§ **Passage given**:
The macabre irony of the guillotine (and Danton’s fate) was its instigator and his neighbor, Joseph Guillotine, lived at number 9 Cours du Commerce. It was in the cellar of number 9 that Joseph Guillotine began experimenting with the device that would be responsible for thousands of deaths during the French Revolution and beyond– until as late at 1977. (The guillotine was actually designed and invented by Antoine Louis as a humane method of killing, and was originally known as the Louisette.) Tobias Schmidt, a German engineer, and Joseph Guillotine worked together on its refinement, practicing first on hay bales and then on sheep, the first living victims whose heads were lopped off in a practice run. Corpses from the morgue followed. Presumably the other inhabitants of Cours du Commerce had more than an inkling of what was happening in their little street but could not imagine how this device would come to symbolize the worst horrors of the French Revolution.
But it is Le Procope, running through from Rue de L’Ancienne Comédie to the Cours du Commerce, that undeniably boasts the most influential figures in French history entering through its doors.
Le Procope is a truly unique establishment with a solid gold pedigree. Even back in 1686, Le Procope was unique. The first true café in France, it was also a salon, a luxurious establishment that welcomed writers and thinkers, where the coffee and hot chocolate were legend. Le Procope was opened by an Italian immigrant, Francesco Procopio dei Coltelli, who could not have imagined that today, Le Procope, after a refurbishment à la 18th century, is still a thing of beauty attracting clients to experience a slice of history with their coffee or meal.
Originally named Café Mange Mereds, it was blessed with a stroke of luck when in 1689, La Comédie-Française opened its doors across the street. Actors, writer, musicians, poets philosophers and revolutionaries adopted the café as their second home. The illustrious clientele over the years is a Who’s Who of famous, international, influential figures that include: Robespierre, Danton and Marat of course, Rousseau, Voltaire (who reputedly drank 40 cups of coffee a day), Léon Gambetta, Anatole France, Balzac, Georges Sand, Benjamin Franklin, Thomas Jefferson, Oscar Wilde, and a young Napoleon Bonaparte who, when he could not afford to pay for his drinks, left his hat. This is now displayed in a glass case in the foyer.
From Le Relais Odéon’s back terrace, La Cour du Commerce-Saint-André runs from 59 rue Saint-André-des-Arts to 21 rue de l’Ancienne-Comédie and 130, Boulevard Saint-Germain, 120 meters long and 3.5 meters wide. Its small shops include an exclusive stationary, boutiques, an épicerie, restaurants that spill outside, and a wonderful chocolate shop, Un Dimanche à Paris, whose hot chocolate will challenge any diet to the death, and win.
La Cour du Commerce-Saint-André is a world away from hectic Boulevard Saint-Germain, but a mere step can take you into another world, steeped in history but blessed with establishments that only enhance its remarkable past.

§ **Required work**:
1. Answer these questions using the passage about Cours du Commerce:
(a) Who designed and invented the guillotine?
(b) In what year did La Comédie-Française open across the street from the café?
(c) How long and how wide is La Cour du Commerce-Saint-André?
2. Reproduce word for word the part of the passage about Cours du Commerce between "But it is Le" and "through its doors.", inclusive.

§ **Record list**:
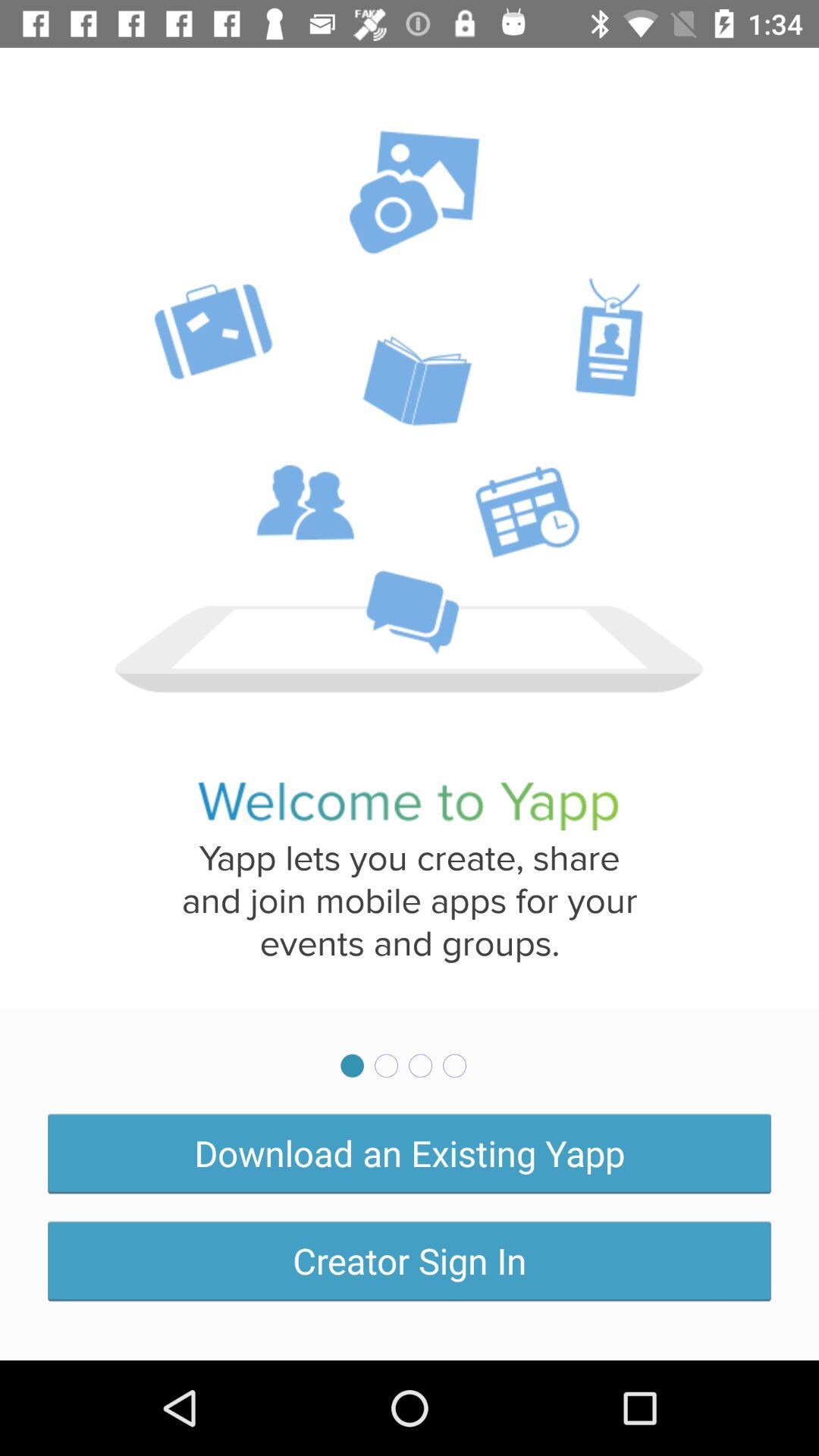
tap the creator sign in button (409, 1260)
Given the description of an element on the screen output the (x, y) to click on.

==

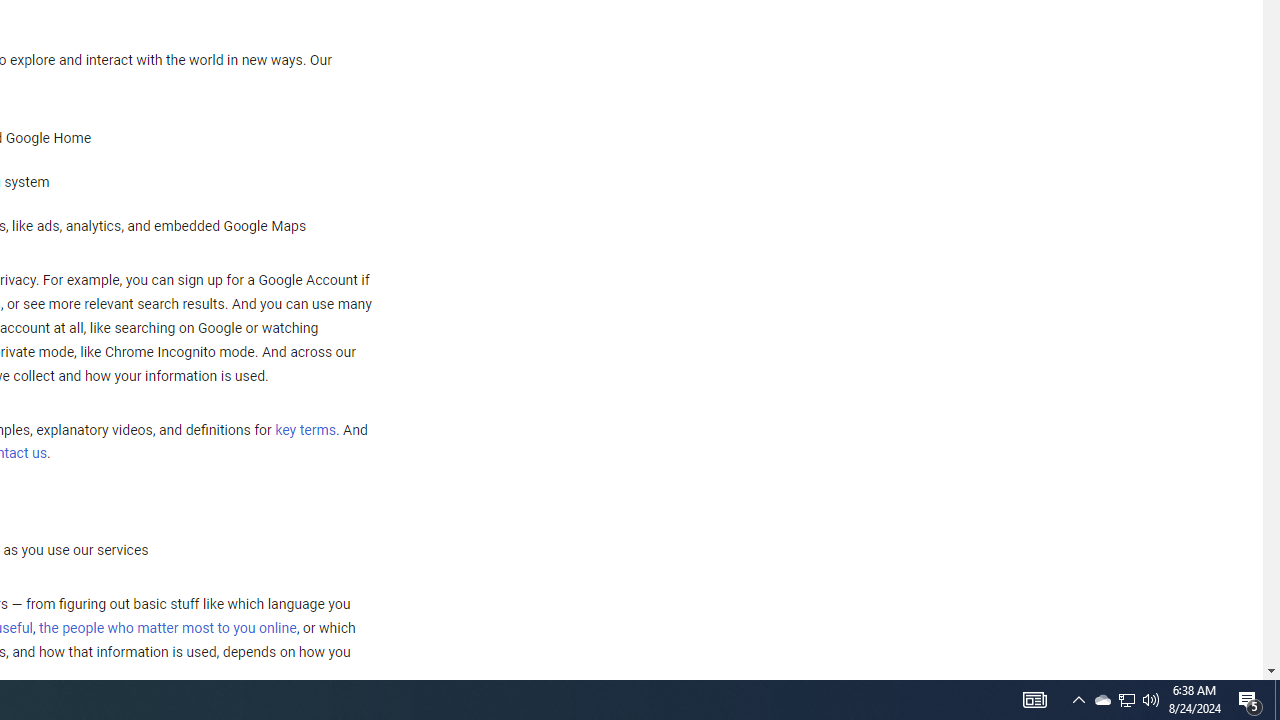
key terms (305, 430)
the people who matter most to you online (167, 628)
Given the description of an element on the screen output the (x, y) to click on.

...

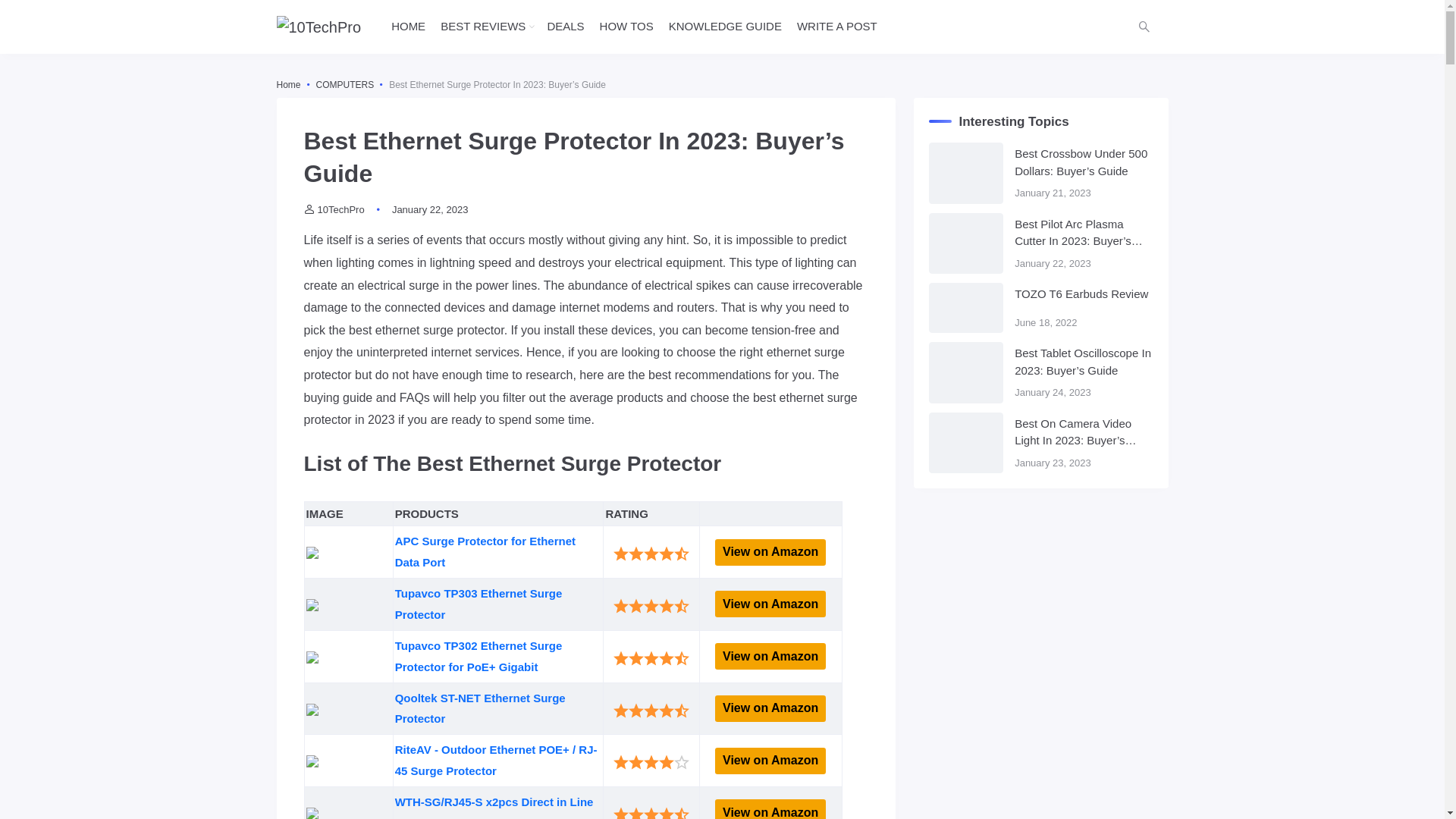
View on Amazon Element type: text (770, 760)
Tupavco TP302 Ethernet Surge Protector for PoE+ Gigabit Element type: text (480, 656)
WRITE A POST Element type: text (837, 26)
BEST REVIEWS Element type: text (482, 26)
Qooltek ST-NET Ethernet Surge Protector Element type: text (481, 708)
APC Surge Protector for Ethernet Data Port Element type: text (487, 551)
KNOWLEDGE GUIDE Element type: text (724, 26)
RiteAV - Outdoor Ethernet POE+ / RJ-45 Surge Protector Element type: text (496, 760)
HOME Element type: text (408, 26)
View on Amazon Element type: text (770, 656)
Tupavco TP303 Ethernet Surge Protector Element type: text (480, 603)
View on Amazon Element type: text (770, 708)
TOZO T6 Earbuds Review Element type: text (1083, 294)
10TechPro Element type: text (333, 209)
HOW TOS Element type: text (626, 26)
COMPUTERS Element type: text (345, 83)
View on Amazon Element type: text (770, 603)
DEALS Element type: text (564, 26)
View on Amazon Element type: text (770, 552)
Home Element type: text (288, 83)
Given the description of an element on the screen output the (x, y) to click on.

§ **Exercise results**:
1.
(a) Antoine Louis
(b) 1689
(c) 120 meters long and 3.5 meters wide

2.
But it is Le Procope, running through from Rue de L’Ancienne Comédie to the Cours du Commerce, that undeniably boasts the most influential figures in French history entering through its doors.